── Data supplied

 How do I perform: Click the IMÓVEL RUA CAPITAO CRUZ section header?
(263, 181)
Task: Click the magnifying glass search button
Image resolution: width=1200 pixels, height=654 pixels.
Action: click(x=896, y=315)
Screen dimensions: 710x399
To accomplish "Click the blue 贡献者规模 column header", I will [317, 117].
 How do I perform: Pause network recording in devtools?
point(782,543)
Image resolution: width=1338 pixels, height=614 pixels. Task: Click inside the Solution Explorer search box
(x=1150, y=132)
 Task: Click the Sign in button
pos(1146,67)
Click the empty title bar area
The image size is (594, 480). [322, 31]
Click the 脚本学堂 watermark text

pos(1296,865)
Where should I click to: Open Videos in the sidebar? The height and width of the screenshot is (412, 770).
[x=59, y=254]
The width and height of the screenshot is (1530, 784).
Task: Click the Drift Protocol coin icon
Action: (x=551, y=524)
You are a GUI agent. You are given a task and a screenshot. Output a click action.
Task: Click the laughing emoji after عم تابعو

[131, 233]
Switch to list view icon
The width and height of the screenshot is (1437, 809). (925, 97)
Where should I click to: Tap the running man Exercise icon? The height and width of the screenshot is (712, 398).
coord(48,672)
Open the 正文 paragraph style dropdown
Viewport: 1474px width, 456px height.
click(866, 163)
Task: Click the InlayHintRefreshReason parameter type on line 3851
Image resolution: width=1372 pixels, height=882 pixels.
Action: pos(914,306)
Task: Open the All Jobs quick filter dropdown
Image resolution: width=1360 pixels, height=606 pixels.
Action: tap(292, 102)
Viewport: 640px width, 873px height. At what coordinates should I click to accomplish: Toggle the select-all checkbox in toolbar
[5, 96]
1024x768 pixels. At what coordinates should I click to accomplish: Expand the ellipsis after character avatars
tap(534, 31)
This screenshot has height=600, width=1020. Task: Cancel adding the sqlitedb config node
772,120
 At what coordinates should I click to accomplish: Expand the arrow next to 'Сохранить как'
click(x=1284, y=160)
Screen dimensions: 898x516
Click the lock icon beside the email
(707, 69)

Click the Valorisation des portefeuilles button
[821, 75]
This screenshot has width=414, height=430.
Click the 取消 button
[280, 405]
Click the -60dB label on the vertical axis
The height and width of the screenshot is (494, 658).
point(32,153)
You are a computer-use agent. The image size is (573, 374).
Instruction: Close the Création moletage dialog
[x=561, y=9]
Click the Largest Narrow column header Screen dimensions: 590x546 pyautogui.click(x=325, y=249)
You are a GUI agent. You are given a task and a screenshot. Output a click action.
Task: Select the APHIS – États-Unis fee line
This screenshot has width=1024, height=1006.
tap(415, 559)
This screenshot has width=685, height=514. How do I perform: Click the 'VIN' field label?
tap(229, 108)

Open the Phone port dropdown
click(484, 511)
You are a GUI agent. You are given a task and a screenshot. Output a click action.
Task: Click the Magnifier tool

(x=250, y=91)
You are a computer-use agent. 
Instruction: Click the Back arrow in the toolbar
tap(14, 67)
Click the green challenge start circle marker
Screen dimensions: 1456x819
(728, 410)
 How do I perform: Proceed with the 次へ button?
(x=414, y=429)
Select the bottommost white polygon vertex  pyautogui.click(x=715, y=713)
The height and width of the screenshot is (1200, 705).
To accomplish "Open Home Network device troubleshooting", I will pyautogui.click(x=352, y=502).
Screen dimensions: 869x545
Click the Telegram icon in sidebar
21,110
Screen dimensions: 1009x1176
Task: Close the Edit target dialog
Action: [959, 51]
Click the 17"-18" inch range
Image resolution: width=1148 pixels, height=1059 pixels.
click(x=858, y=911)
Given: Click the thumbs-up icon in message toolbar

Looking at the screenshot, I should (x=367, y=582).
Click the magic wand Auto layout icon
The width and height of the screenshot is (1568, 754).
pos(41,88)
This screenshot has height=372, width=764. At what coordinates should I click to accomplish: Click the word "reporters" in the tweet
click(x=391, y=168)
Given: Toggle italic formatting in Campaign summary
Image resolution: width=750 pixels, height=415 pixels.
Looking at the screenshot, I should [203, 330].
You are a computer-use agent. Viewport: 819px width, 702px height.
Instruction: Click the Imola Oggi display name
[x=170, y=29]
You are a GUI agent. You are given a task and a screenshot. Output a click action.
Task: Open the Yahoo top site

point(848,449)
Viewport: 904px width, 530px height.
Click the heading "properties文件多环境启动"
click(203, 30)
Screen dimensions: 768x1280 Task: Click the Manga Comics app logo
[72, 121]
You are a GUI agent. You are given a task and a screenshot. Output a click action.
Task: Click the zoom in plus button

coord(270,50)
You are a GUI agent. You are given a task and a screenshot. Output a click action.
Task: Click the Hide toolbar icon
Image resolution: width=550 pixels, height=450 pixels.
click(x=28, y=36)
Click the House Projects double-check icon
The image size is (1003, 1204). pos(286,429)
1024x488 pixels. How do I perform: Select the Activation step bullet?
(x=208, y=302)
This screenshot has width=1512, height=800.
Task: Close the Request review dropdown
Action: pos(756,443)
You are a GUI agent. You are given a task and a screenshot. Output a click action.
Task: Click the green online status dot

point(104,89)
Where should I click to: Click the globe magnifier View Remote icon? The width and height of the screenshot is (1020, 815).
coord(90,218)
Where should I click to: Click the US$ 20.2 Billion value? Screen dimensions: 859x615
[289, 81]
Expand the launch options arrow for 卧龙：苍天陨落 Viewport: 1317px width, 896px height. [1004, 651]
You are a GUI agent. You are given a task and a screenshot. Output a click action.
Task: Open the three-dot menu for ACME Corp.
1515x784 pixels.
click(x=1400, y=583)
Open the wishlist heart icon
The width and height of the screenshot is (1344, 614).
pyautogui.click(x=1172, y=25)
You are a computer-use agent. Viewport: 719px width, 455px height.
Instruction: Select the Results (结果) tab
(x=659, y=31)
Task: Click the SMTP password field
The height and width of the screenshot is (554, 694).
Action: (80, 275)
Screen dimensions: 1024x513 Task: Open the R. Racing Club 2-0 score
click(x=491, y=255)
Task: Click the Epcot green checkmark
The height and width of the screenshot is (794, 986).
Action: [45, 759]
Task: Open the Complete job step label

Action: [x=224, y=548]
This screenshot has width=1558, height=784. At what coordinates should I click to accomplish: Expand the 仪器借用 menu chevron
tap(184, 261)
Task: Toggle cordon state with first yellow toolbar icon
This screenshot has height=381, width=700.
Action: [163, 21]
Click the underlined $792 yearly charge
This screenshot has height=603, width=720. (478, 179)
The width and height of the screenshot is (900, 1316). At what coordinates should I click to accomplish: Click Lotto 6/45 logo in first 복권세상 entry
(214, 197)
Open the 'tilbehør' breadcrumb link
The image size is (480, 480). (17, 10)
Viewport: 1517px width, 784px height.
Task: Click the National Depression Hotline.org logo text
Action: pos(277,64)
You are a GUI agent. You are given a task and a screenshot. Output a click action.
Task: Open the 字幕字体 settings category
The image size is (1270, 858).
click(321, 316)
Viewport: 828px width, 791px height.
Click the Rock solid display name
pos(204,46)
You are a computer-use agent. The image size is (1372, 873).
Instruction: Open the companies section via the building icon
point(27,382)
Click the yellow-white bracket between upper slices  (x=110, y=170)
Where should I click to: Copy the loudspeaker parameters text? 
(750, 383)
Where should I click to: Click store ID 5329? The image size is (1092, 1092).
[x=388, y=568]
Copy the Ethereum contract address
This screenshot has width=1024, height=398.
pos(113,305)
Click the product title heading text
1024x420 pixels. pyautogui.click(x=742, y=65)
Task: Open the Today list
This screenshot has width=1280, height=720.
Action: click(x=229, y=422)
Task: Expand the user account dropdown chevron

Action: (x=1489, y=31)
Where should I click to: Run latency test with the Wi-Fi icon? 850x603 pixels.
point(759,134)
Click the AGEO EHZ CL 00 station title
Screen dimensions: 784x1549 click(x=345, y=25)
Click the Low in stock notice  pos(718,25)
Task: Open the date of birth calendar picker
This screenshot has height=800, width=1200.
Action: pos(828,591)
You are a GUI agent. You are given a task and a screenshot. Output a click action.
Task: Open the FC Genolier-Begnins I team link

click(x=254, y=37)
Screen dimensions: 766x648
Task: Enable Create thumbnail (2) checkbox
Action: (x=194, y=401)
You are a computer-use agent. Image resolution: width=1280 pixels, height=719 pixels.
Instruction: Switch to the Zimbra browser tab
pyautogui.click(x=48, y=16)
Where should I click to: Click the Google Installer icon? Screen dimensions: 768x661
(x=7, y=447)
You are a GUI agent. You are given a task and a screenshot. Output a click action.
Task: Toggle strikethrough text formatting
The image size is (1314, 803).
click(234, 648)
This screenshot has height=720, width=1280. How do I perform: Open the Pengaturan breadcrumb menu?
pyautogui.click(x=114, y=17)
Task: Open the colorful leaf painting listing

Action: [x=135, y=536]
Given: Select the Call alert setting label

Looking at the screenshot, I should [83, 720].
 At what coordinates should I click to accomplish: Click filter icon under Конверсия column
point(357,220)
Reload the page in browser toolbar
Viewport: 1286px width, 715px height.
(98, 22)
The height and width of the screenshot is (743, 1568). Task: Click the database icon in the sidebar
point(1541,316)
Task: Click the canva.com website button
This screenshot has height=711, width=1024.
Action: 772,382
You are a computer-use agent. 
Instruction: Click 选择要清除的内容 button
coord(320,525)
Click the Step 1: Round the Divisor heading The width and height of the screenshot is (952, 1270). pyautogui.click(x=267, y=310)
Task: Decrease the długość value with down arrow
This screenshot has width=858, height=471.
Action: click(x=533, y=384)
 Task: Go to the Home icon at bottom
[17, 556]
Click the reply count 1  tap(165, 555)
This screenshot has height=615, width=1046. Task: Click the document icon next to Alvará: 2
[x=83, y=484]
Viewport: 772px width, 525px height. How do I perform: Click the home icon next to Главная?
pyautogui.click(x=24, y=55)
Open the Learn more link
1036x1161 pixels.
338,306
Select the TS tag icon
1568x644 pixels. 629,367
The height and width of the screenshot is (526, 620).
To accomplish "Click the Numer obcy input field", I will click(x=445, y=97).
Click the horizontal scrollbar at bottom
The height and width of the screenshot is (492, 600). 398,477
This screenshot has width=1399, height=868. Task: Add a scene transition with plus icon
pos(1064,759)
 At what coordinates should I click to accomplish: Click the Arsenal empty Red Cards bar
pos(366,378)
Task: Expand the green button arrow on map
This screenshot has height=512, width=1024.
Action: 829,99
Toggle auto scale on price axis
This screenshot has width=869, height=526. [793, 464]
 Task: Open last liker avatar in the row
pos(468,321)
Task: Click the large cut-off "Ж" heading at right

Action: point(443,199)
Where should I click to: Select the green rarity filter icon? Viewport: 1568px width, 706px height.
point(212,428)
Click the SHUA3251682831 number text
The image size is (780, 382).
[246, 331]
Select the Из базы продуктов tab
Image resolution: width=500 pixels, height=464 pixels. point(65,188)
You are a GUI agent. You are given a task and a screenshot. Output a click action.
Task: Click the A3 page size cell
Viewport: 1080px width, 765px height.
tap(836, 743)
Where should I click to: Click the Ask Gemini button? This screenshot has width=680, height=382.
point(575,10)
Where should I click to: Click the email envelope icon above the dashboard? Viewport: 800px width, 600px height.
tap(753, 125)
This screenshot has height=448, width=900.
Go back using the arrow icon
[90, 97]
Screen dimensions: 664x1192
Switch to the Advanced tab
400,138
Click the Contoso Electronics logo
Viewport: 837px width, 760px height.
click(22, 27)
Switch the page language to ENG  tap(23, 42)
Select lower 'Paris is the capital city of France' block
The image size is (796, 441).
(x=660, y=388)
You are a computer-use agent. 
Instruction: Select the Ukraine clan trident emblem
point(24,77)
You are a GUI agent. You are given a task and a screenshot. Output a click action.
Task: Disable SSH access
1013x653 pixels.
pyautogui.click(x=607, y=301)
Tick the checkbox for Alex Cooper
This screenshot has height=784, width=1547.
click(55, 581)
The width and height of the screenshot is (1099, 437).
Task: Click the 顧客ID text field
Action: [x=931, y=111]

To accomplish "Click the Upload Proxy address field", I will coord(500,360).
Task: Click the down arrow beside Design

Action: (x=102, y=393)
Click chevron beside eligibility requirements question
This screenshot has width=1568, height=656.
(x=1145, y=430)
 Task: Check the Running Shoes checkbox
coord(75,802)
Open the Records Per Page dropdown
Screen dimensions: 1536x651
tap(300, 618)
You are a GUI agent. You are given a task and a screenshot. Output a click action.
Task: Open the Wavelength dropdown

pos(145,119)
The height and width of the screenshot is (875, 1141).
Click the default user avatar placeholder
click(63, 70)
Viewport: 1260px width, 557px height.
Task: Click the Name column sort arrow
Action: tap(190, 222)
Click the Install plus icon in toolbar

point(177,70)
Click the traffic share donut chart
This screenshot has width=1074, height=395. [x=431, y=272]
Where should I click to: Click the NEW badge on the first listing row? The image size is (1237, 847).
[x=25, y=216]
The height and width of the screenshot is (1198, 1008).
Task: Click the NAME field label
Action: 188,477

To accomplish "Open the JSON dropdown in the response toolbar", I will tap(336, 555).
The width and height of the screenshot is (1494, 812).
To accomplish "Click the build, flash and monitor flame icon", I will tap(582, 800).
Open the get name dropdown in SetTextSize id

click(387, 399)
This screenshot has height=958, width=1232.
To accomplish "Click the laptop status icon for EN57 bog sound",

────

* **Exercise brief**
Each line above that holds the string "address" should be copied and shown.

* **Solved problem**
Copy the Ethereum contract address
To accomplish "Click the Upload Proxy address field", I will coord(500,360).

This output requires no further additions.